Tak, ale można te zgony różnie kwalifikować, Państwa które mają niską śmiertelność (w tym Polska, ale też Niemcy) przypisują zgon do koronawirusa, jak do niczego innego się nie da, a te które mają wysoką (w tym Włochy i Hiszpania) dają pierwszeństwo koronawirusowi jako przyczynie śmierci przez wszystkim innym. Także bardzo łatwo jest manipulować licznikiem.

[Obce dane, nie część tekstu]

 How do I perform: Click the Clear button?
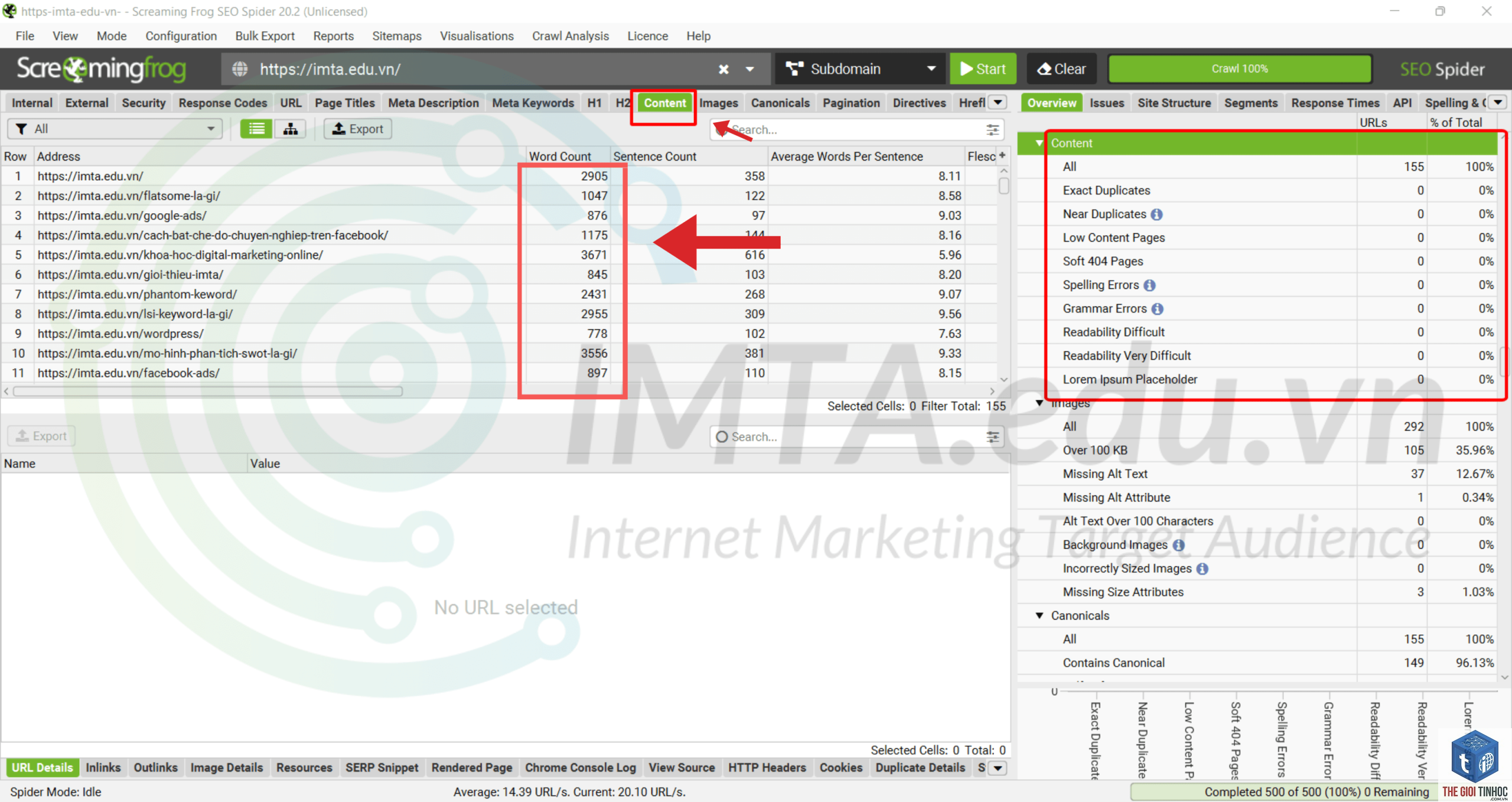point(1062,69)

Mianownikiem też można, ale tylko w przypadku liczby zgonów/liczba zakażonych zawyżając liczbę zarażonych, testując wszystkich na potęgę jak leci. Wtedy nie tylko wykrywa się tych chorujących bezobjawowo, którzy wiadomo, że nie umrą, ale nawet otrzymuje się dużo wyników fałszywie pozytywnych. Tę technikę stosują np. Niemcy dlatego mają bardzo niski wskaźnik liczba zgonów/liczba zakażonych.
Poza tym jeszcze się nie skończyło, wiec zobaczymy jak się wszystko skończy. Czas na pierwszy 1km jak się biegnie maraton co prawda mówi coś o tym jaki będzie wynik końcowy, ale wielu może mieć na tym etapie świetny wynik, a do mety nie dobiec.